### Exercise directions
The entries below should be transcribed exactly, every one of them.

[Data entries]
((
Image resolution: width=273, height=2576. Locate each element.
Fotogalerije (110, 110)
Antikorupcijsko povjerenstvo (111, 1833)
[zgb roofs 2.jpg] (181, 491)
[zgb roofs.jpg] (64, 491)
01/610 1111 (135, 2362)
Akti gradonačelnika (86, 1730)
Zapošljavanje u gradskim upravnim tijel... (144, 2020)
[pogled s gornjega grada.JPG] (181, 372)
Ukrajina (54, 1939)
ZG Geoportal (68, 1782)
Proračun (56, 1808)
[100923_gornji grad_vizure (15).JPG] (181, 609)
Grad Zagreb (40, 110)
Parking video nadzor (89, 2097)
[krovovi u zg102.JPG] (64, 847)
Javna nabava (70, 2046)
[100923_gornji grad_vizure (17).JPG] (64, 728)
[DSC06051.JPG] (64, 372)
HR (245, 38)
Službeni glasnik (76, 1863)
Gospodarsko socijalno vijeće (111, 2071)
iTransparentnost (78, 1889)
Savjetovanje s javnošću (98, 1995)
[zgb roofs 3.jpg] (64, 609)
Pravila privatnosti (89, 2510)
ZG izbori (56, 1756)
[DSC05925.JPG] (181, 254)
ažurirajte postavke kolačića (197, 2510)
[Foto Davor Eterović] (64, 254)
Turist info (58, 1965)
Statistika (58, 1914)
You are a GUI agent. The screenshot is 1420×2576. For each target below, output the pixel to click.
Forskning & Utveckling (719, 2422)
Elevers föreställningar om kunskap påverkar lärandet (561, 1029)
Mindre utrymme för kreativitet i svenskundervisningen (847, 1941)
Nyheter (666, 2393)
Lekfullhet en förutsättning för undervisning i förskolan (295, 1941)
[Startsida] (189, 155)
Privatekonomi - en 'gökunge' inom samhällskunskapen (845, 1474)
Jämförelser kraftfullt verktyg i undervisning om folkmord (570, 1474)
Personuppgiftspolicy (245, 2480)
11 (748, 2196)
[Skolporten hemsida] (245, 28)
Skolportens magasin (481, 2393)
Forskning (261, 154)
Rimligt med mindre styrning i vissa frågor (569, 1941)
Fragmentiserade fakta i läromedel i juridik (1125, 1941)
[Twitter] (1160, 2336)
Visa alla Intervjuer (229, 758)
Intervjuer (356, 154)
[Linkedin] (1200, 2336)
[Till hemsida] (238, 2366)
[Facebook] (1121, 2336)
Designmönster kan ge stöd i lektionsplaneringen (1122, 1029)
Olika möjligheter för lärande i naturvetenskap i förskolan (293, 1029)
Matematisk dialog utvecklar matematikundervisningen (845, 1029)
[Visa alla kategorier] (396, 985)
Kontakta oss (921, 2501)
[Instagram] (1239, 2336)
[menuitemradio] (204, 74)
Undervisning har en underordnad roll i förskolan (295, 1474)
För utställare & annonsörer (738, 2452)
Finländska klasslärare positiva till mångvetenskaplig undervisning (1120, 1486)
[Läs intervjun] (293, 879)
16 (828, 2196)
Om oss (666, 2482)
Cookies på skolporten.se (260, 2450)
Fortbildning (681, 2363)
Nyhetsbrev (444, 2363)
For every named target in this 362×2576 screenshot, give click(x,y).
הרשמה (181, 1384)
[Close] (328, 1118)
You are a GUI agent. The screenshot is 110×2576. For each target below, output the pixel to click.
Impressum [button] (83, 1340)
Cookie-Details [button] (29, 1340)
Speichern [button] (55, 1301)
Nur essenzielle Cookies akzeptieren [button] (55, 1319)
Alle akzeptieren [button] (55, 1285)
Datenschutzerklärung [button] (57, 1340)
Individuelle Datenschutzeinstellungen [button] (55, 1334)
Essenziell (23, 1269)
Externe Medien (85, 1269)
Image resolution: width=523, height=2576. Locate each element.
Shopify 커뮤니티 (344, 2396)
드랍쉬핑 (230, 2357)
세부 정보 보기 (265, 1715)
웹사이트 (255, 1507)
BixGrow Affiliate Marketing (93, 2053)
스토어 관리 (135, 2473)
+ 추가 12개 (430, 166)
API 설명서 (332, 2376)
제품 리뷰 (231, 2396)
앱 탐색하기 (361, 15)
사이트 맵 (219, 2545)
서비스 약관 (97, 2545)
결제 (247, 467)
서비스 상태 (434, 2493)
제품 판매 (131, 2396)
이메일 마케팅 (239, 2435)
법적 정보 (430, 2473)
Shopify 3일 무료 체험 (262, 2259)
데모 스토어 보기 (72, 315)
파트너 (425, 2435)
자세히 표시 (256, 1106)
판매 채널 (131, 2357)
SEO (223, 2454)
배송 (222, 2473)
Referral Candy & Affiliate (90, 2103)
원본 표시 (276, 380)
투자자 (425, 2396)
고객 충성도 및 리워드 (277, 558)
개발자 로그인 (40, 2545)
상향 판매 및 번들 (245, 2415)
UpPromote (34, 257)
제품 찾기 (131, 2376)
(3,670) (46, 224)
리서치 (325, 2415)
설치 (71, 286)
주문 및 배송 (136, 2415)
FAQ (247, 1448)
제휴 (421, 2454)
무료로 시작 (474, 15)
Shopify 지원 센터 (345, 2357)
))
### The completed task
Image resolution: width=273, height=2576. Locate each element.
Fotogalerije (110, 110)
Antikorupcijsko povjerenstvo (111, 1833)
[zgb roofs 2.jpg] (181, 491)
[zgb roofs.jpg] (64, 491)
01/610 1111 (135, 2362)
Akti gradonačelnika (86, 1730)
Zapošljavanje u gradskim upravnim tijel... (144, 2020)
[pogled s gornjega grada.JPG] (181, 372)
Ukrajina (54, 1939)
ZG Geoportal (68, 1782)
Proračun (56, 1808)
[100923_gornji grad_vizure (15).JPG] (181, 609)
Grad Zagreb (40, 110)
Parking video nadzor (89, 2097)
[krovovi u zg102.JPG] (64, 847)
Javna nabava (70, 2046)
[100923_gornji grad_vizure (17).JPG] (64, 728)
[DSC06051.JPG] (64, 372)
HR (245, 38)
Službeni glasnik (76, 1863)
Gospodarsko socijalno vijeće (111, 2071)
iTransparentnost (78, 1889)
Savjetovanje s javnošću (98, 1995)
[zgb roofs 3.jpg] (64, 609)
Pravila privatnosti (89, 2510)
ZG izbori (56, 1756)
[DSC05925.JPG] (181, 254)
ažurirajte postavke kolačića (197, 2510)
[Foto Davor Eterović] (64, 254)
Turist info (58, 1965)
Statistika (58, 1914)
You are a GUI agent. The screenshot is 1420×2576. For each target below, output the pixel to click.
Forskning & Utveckling (719, 2422)
Elevers föreställningar om kunskap påverkar lärandet (561, 1029)
Mindre utrymme för kreativitet i svenskundervisningen (847, 1941)
Nyheter (666, 2393)
Lekfullhet en förutsättning för undervisning i förskolan (295, 1941)
[Startsida] (189, 155)
Privatekonomi - en 'gökunge' inom samhällskunskapen (845, 1474)
Jämförelser kraftfullt verktyg i undervisning om folkmord (570, 1474)
Personuppgiftspolicy (245, 2480)
11 (748, 2196)
[Skolporten hemsida] (245, 28)
Skolportens magasin (481, 2393)
Forskning (261, 154)
Rimligt med mindre styrning i vissa frågor (569, 1941)
Fragmentiserade fakta i läromedel i juridik (1125, 1941)
[Twitter] (1160, 2336)
Visa alla Intervjuer (229, 758)
Intervjuer (356, 154)
[Linkedin] (1200, 2336)
[Till hemsida] (238, 2366)
[Facebook] (1121, 2336)
Designmönster kan ge stöd i lektionsplaneringen (1122, 1029)
Olika möjligheter för lärande i naturvetenskap i förskolan (293, 1029)
Matematisk dialog utvecklar matematikundervisningen (845, 1029)
[Visa alla kategorier] (396, 985)
Kontakta oss (921, 2501)
[Instagram] (1239, 2336)
[menuitemradio] (204, 74)
Undervisning har en underordnad roll i förskolan (295, 1474)
För utställare & annonsörer (738, 2452)
Finländska klasslärare positiva till mångvetenskaplig undervisning (1120, 1486)
[Läs intervjun] (293, 879)
16 (828, 2196)
Om oss (666, 2482)
Cookies på skolporten.se (260, 2450)
Fortbildning (681, 2363)
Nyhetsbrev (444, 2363)
For every named target in this 362×2576 screenshot, give click(x,y).
הרשמה (181, 1384)
[Close] (328, 1118)
You are a GUI agent. The screenshot is 110×2576. For each target below, output the pixel to click.
Impressum [button] (83, 1340)
Cookie-Details [button] (29, 1340)
Speichern [button] (55, 1301)
Nur essenzielle Cookies akzeptieren [button] (55, 1319)
Alle akzeptieren [button] (55, 1285)
Datenschutzerklärung [button] (57, 1340)
Individuelle Datenschutzeinstellungen [button] (55, 1334)
Essenziell (23, 1269)
Externe Medien (85, 1269)
Image resolution: width=523, height=2576. Locate each element.
Shopify 커뮤니티 (344, 2396)
드랍쉬핑 (230, 2357)
세부 정보 보기 (265, 1715)
웹사이트 (255, 1507)
BixGrow Affiliate Marketing (93, 2053)
스토어 관리 (135, 2473)
+ 추가 12개 (430, 166)
API 설명서 (332, 2376)
제품 리뷰 (231, 2396)
앱 탐색하기 (361, 15)
사이트 맵 (219, 2545)
서비스 약관 (97, 2545)
결제 (247, 467)
서비스 상태 (434, 2493)
제품 판매 (131, 2396)
이메일 마케팅 (239, 2435)
법적 정보 (430, 2473)
Shopify 3일 무료 체험 (262, 2259)
데모 스토어 보기 (72, 315)
파트너 (425, 2435)
자세히 표시 (256, 1106)
판매 채널 (131, 2357)
SEO (223, 2454)
배송 (222, 2473)
Referral Candy & Affiliate (90, 2103)
원본 표시 (276, 380)
투자자 (425, 2396)
고객 충성도 및 리워드 (277, 558)
개발자 로그인 (40, 2545)
상향 판매 및 번들 (245, 2415)
UpPromote (34, 257)
제품 찾기 (131, 2376)
(3,670) (46, 224)
리서치 (325, 2415)
설치 (71, 286)
주문 및 배송 (136, 2415)
FAQ (247, 1448)
제휴 (421, 2454)
무료로 시작 (474, 15)
Shopify 지원 센터 (345, 2357)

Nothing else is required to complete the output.